Dr Davina Deniszczyc Dr Davina Deniszczyc Medical Executive Director, Nuffield Health
Smear tests are a key part of looking after your health, but women can be anxious about the results. Nuffield Health's Medical Executive Director, Dr Davina Deniszczyz, explains the different types of smear results and what they mean for you.

If you're having a smear test, there's probably many things you'd rather be doing but few that are as important to your health. The test can identify Human Papilloma Virus (HPV) and cervical cell changes (dyskaryosis) that can increase the risk of cervical cancer. Sometimes there's a need for further tests or a repeat smear but that doesn't mean you should start preparing for the worst.

About 1 in 20 smears note abnormal cell changes and most of these changes won't lead to cervical cancer. But in some cases the abnormal cells will need to be removed so they can't become cancerous. HPV and cell changes aren't tied together. One can be positive, the other negative, or both could be present at various levels. All these outcomes mean different things for you.

We recommend Dual Testing where we screen for high-risk HPV and abnormal cells using liquid based cytology. It is important to remember that having a positive HPV test does not mean you will get cancer, but it increases your risk of the disease so it is important you attend all your cervical screening invitations.

Normal smear

Normal smear / negative for high risk HPV

What it means: No abnormal cell changes are noted and there's no evidence of high risk HPV. You have a very low chance of developing cervical cancer, but it's not a guarantee that cervical cancer won't occur.
What you should do: Attend your routine smear in three to five years depending on your age.

High risk for HPV

Normal smear / positive for high risk HPV

What it means: No abnormal cell changes are noted but there is evidence of high risk HPV.
What you should do: Attend for a follow up smear in 12 months to see if there is change in the cervical cells and whether or not the HPV is gone.

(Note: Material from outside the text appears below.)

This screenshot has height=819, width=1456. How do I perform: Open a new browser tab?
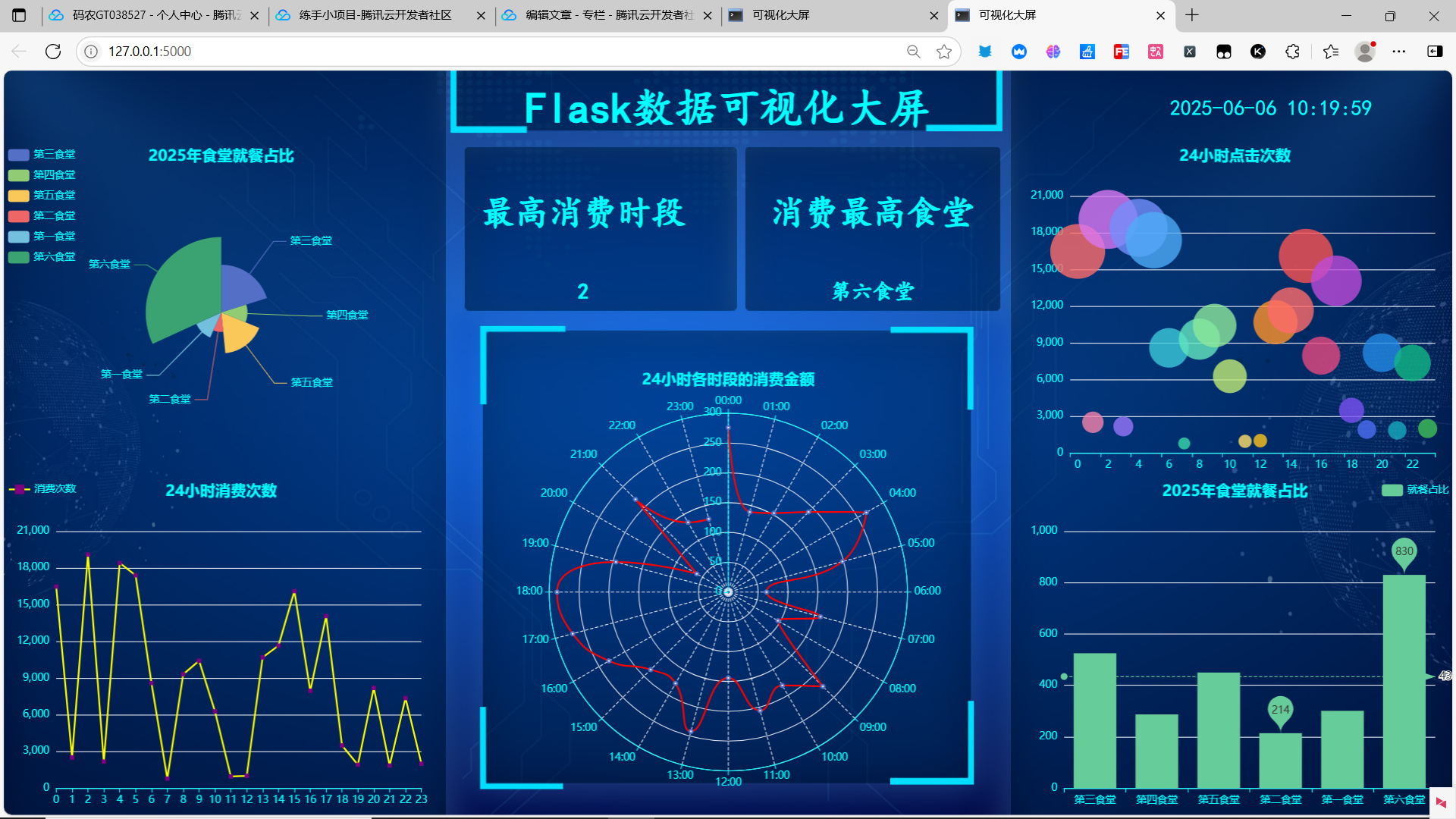click(1192, 15)
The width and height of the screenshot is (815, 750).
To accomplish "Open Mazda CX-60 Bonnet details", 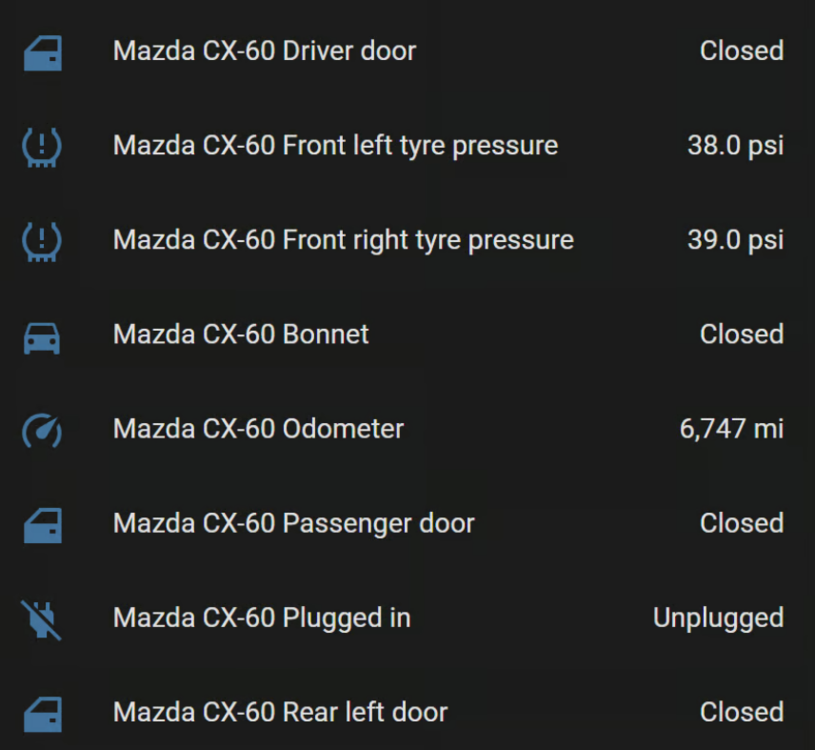I will tap(241, 334).
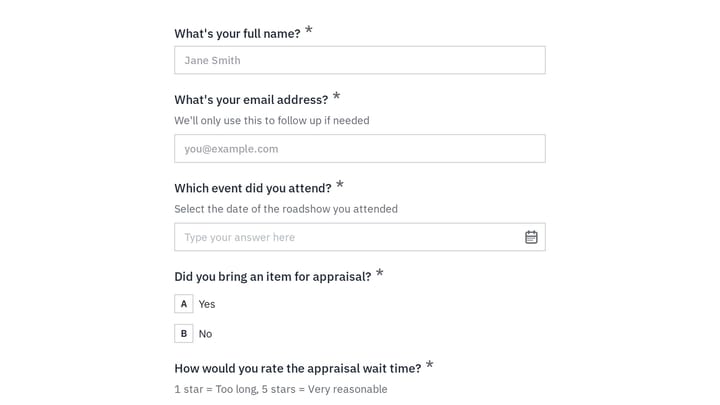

Borderline or low grade dyskaryosis

Borderline or low grade dyskaryosis / negative for high risk HPV

What it means: Some abnormal cell changes are noted but there's no evidence of high risk HPV. You're at very low risk of developing cervical cancer before your next next smear.
What you should do: Attend your routine smear in three to five years depending on your age.

Moderate or high grade dyskaryosis

Moderate or high grade dyskaryosis / negative for high risk HPV

What it means: Abnormal cell changes are noted but there's no evidence of high risk HPV. Further testing is needed.
What you should do: You will be advised to have a colposcopy.

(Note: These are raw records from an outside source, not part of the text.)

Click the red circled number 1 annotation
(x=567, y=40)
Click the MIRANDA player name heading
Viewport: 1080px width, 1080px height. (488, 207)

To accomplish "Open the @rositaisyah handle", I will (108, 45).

Dyskarosis / positive for high risk HPV

Borderline or low grade dyskaryosis / positive for high risk HPV

What it means: Some abnormal cell changes are noted and there is evidence of high risk HPV. Further testing is needed.
What you should do: You will be advised to have a colposcopy.

Moderate or high grade dyskarosis / positive for high risk HPV

What it means: Abnormal cell changes are noted and there is evidence of high risk HPV. Further testing is needed.
What you should do: You will be advised to have a colposcopy.

Remember, being asked to attend for a colposcopy doesn't mean you have or will get cervical cancer. The results will help to determine your next steps.

Inadequate results

What it means: There are not enough cervical cells present for examination under a microscope. There are many reasons why the sample is inadequate. It's not a reason to be concerned.
What you should do: Attend for a repeat smear after about three months.

HPV vaccination

If your test for high risk HPV was negative, you will be eligible for vaccination. We offer vaccination with Gardasil® which protects against the high risk types of HPV and some strains which are associated with genital warts. Gardasil is also available to males.

Vaccination is not a substitute for routine cervical screening.